DUBLIN, CA — Witness testimony continued Friday in the homicide DUI trial of Tyler Underwood at the East County Hall of Justice / Alameda County Superior Court where multiple concerns were raised, including a penal code violation and undue consumption of time.

Janine Arvizu, a laboratory quality auditor with over 20 years of experience, continued her testimony from Wednesday as an expert witness.

The defense hired Arvizu to evaluate lab data from Santa Clara Valley Medical Center and Central Valley Toxicology, and according to her testimony, blood tests conducted at these labs determined Underwood was heavily intoxicated when he allegedly crashed his car and killed a man in 2018.

Arvizu told Deputy District Attorney Abigail Mulvihill that she was not asked to perform an on-site system audit of the labs. DDA Mulvihill then asked Arvizu what her on-site audits typically find regarding quality control problems.

“I’ve never found a laboratory that did everything absolutely perfectly,” Arvizu said.

Arvizu testified that she was unable to provide an opinion in her report about whether Underwood was intoxicated on the night of the incident and she did not personally test any blood related to the case.

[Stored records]
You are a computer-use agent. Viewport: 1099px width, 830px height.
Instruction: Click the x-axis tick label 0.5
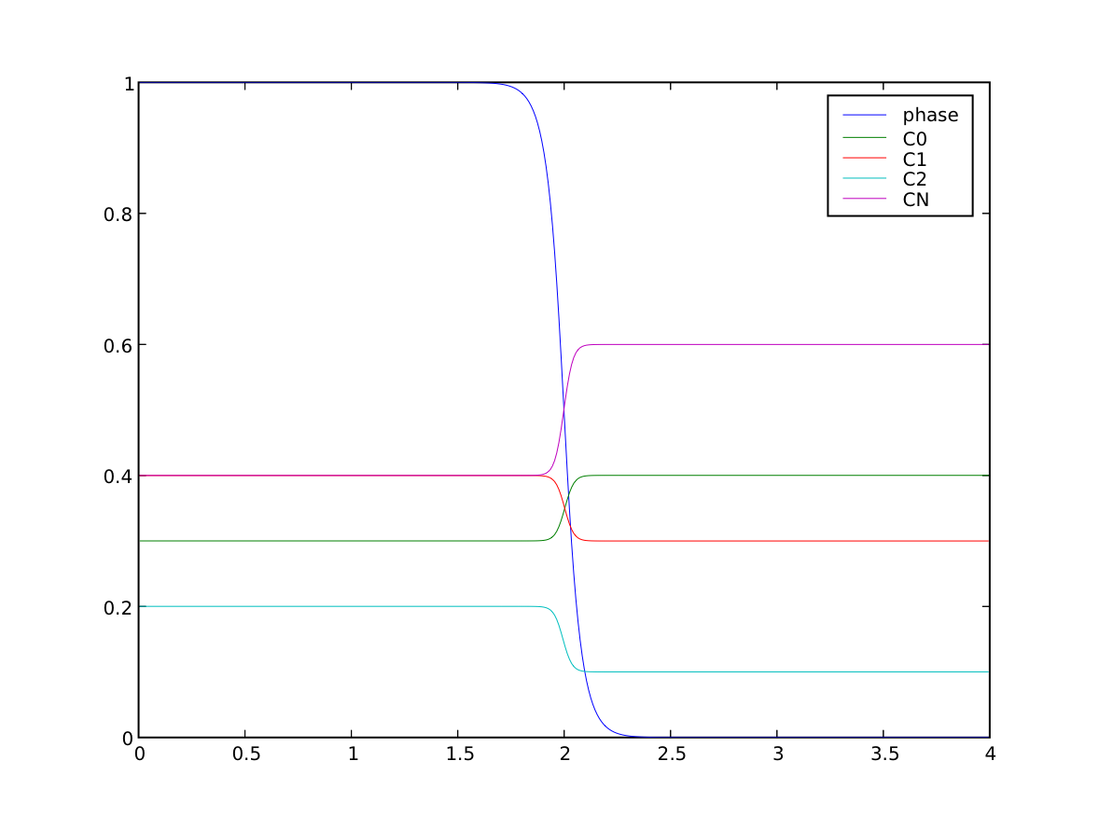pos(244,754)
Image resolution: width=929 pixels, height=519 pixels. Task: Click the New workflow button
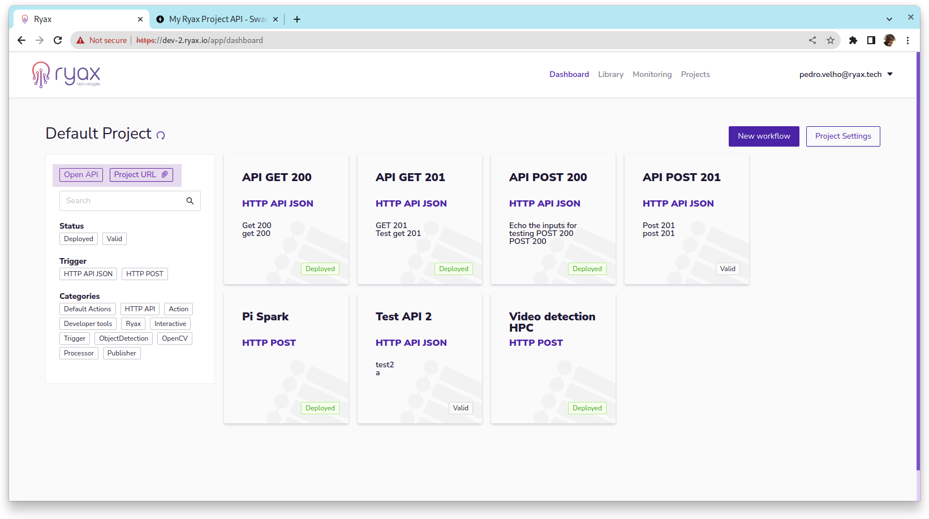[764, 136]
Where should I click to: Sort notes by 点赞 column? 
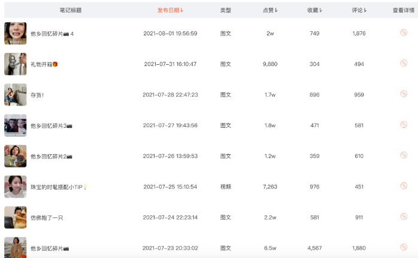pos(270,10)
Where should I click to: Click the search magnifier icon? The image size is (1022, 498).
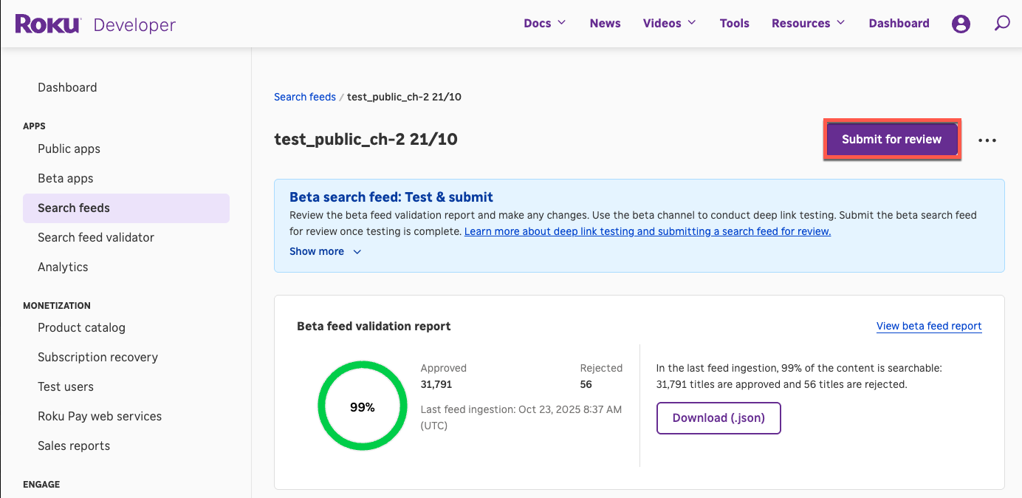click(1002, 23)
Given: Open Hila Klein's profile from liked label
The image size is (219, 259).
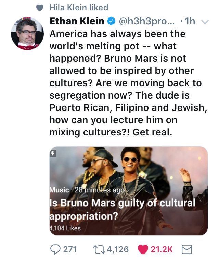Looking at the screenshot, I should click(x=79, y=8).
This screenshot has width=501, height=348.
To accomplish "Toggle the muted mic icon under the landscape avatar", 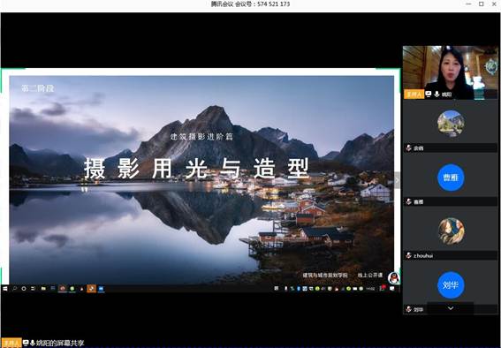I will [x=408, y=148].
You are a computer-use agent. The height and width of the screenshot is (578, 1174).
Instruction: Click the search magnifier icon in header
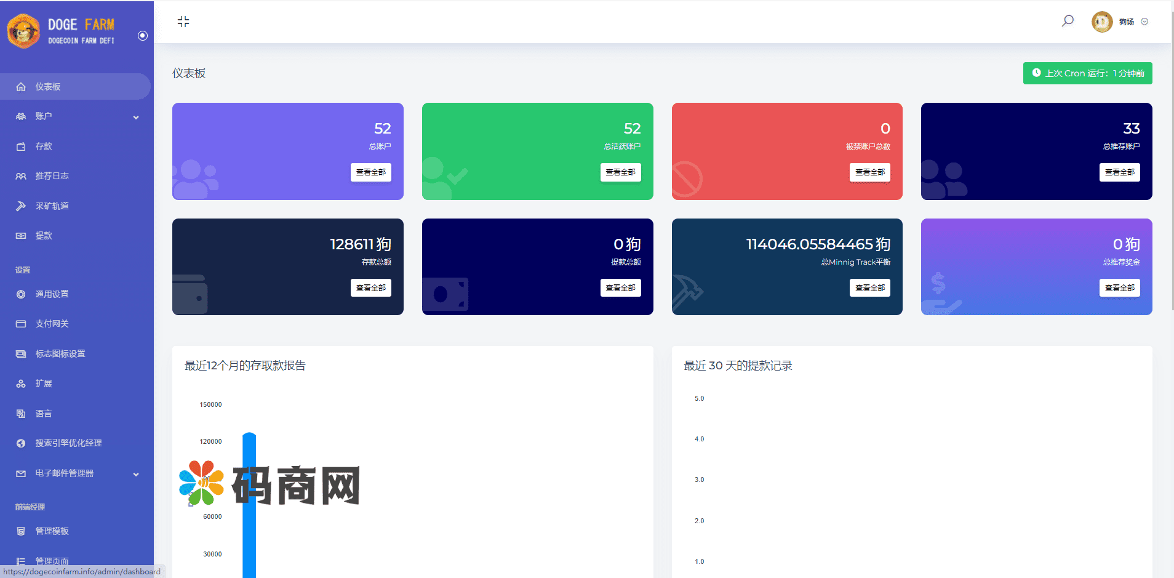[x=1068, y=21]
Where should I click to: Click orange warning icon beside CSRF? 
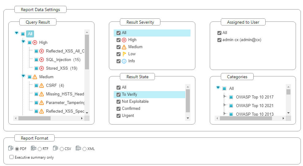coord(42,86)
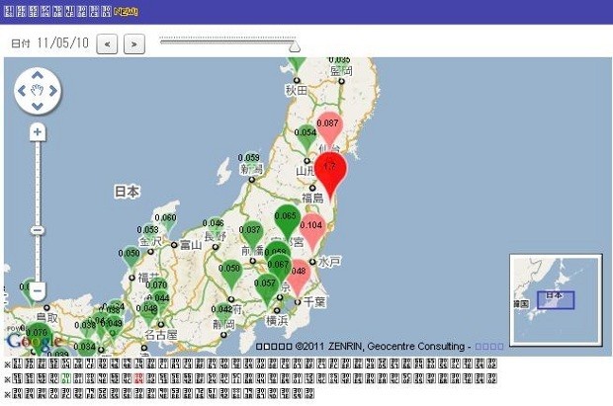
Task: Select the green 0.054 marker
Action: pos(306,136)
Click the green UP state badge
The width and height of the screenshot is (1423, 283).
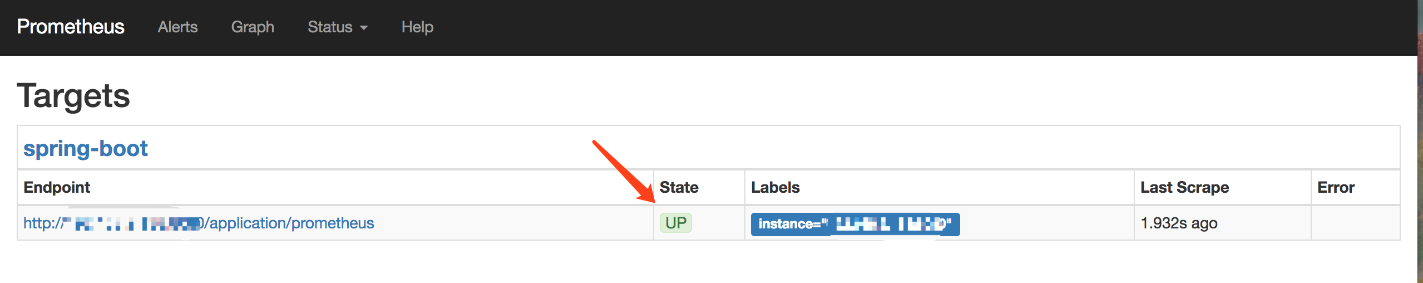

--- WHAT YOU NEED TO DO ---
Please copy the passage on the Underwood DUI trial word for word, starting at "Arvizu told Deputy" and ending after "to the case.".

--- SOLUTION ---
Arvizu told Deputy District Attorney Abigail Mulvihill that she was not asked to perform an on-site system audit of the labs. DDA Mulvihill then asked Arvizu what her on-site audits typically find regarding quality control problems.

“I’ve never found a laboratory that did everything absolutely perfectly,” Arvizu said.

Arvizu testified that she was unable to provide an opinion in her report about whether Underwood was intoxicated on the night of the incident and she did not personally test any blood related to the case.